• [DATA FOR ANALYSIS]:
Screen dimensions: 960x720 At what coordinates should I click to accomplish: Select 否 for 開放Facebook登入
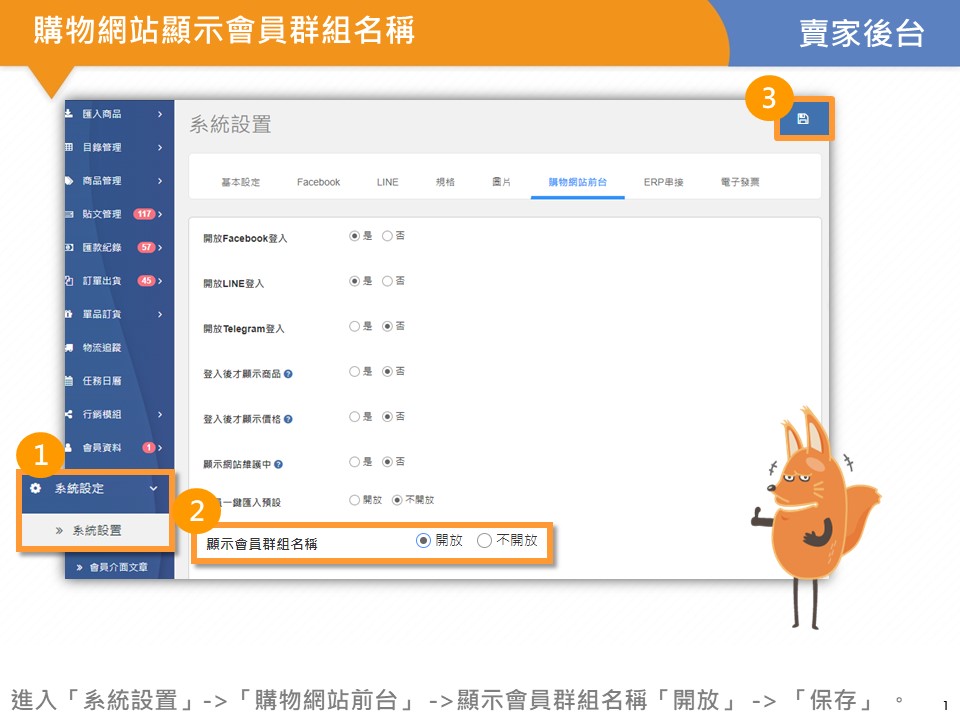coord(387,236)
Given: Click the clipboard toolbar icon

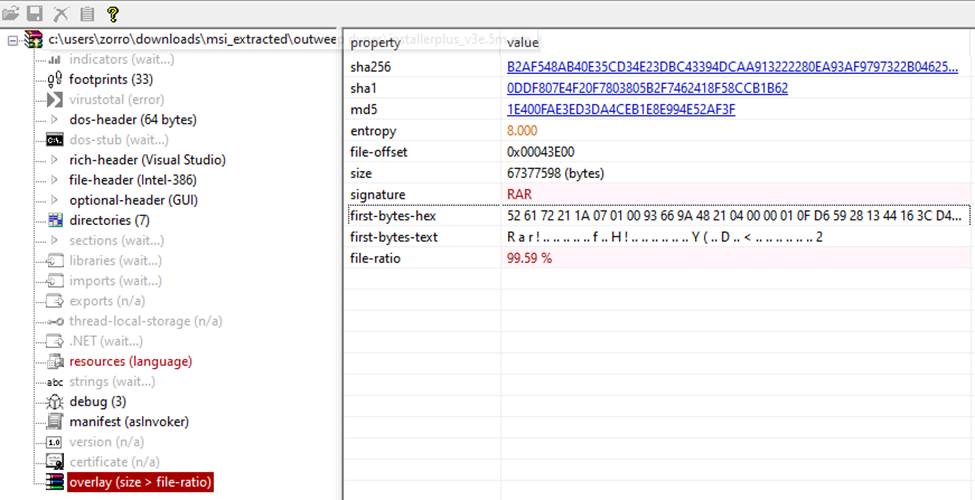Looking at the screenshot, I should click(x=87, y=14).
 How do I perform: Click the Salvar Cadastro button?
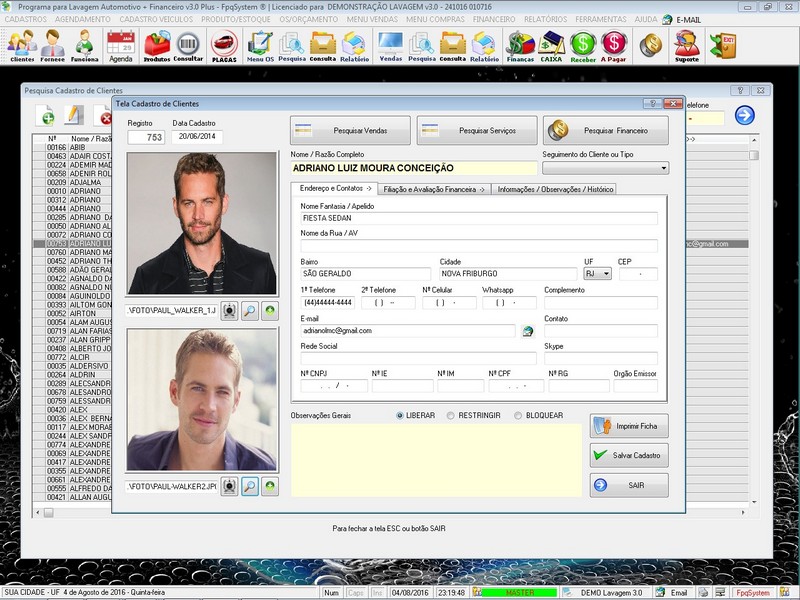tap(629, 455)
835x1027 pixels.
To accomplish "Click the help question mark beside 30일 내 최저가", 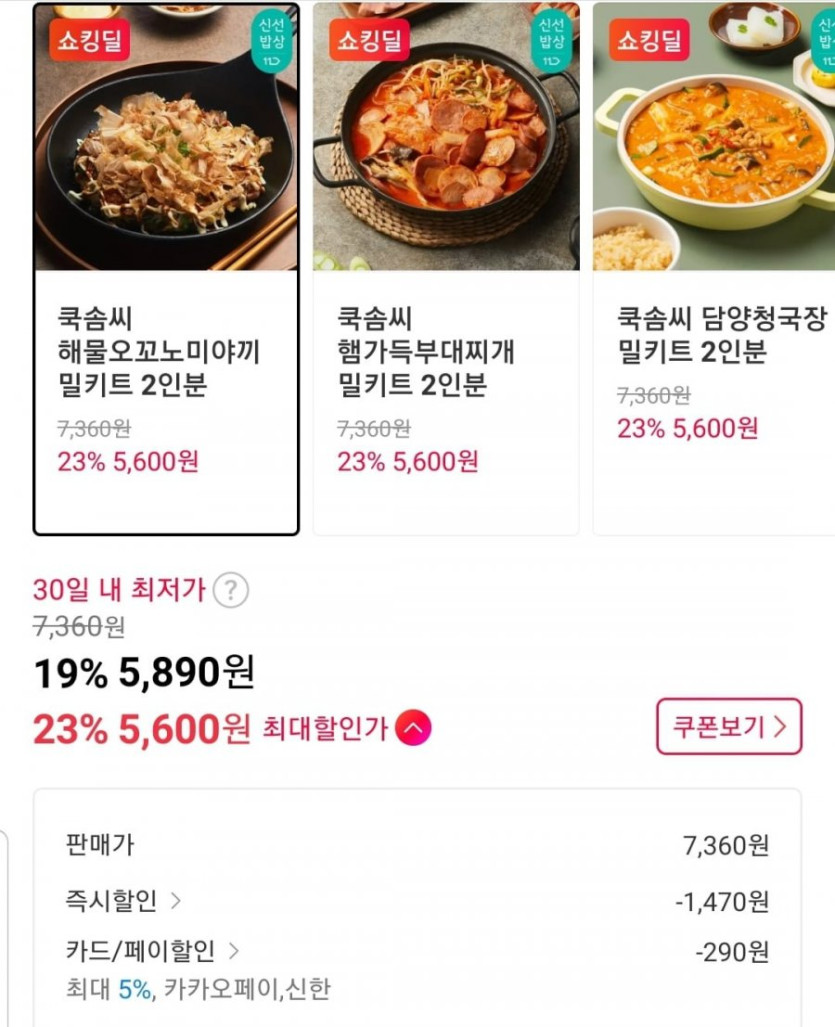I will 230,590.
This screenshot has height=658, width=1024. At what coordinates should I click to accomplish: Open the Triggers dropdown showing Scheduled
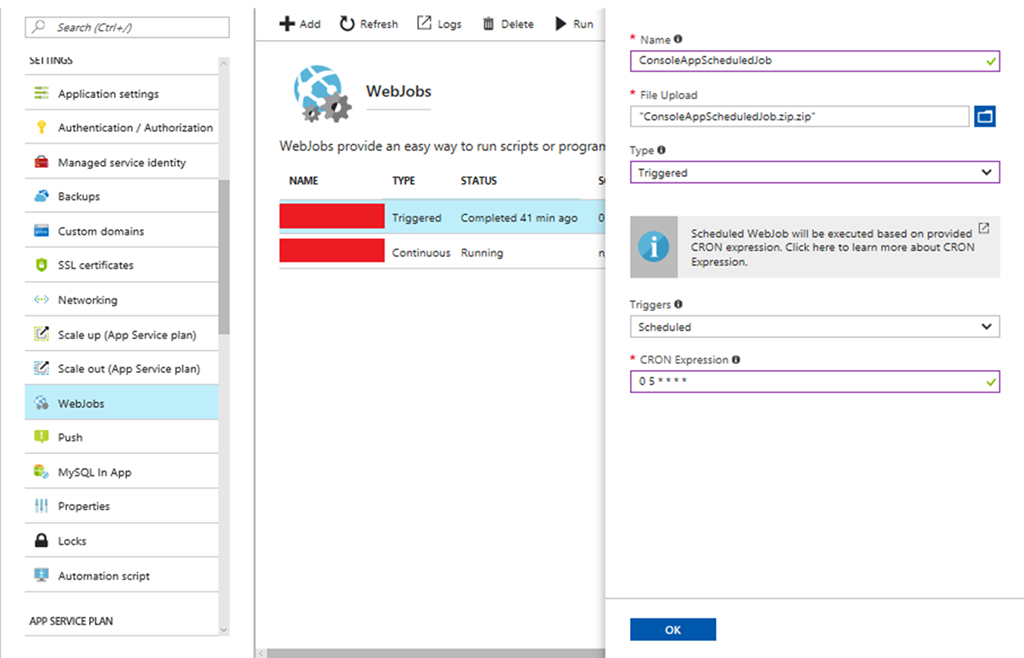(814, 327)
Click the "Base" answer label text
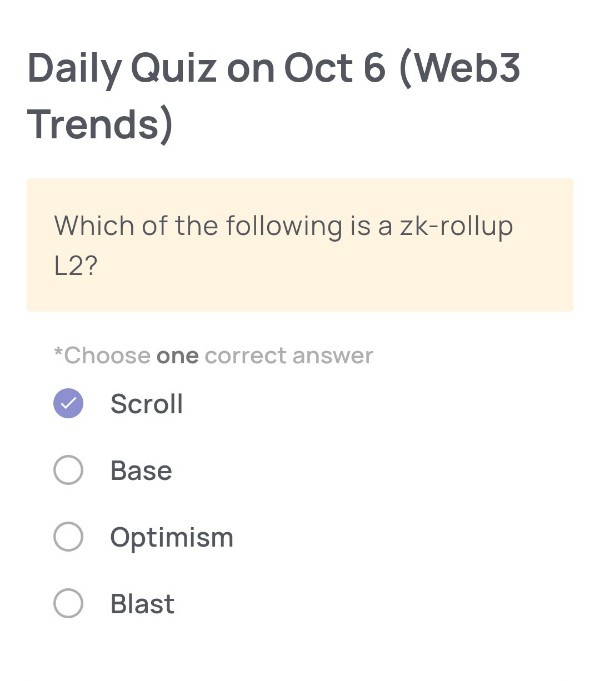600x681 pixels. point(141,471)

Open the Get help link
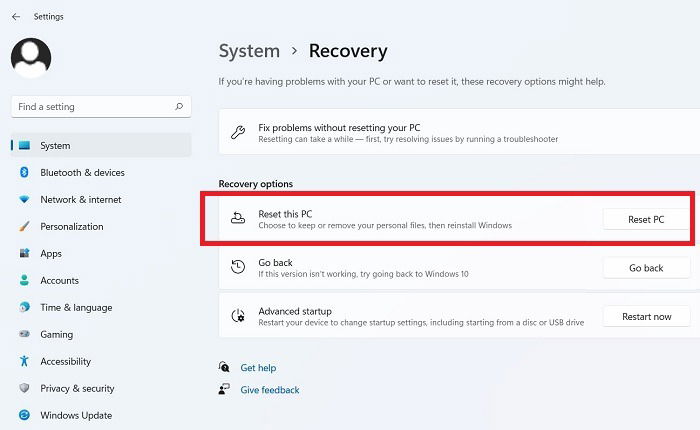pos(258,368)
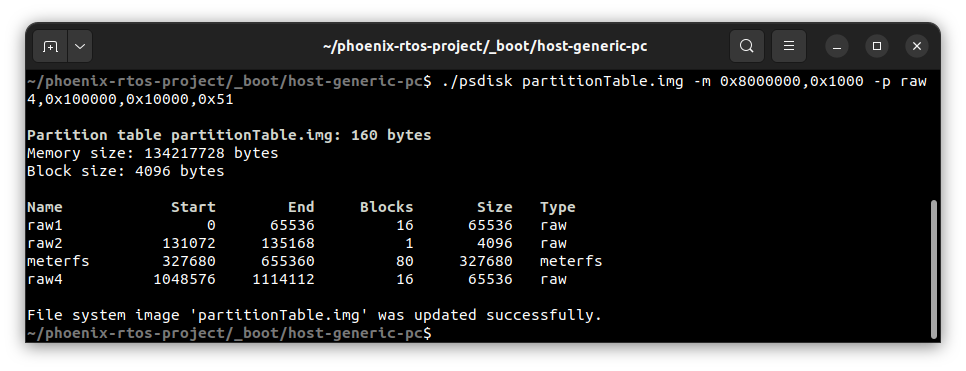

• [WHAT THE TASK ASKS]:
The expected output is an exact copy of the lines from the one holding "answer label text" through the last line of the listing above, with the pictures omitted.

• [RESPONSE BOX]:
Click the "Base" answer label text
600x681 pixels. point(141,471)

Open the Get help link
pos(258,368)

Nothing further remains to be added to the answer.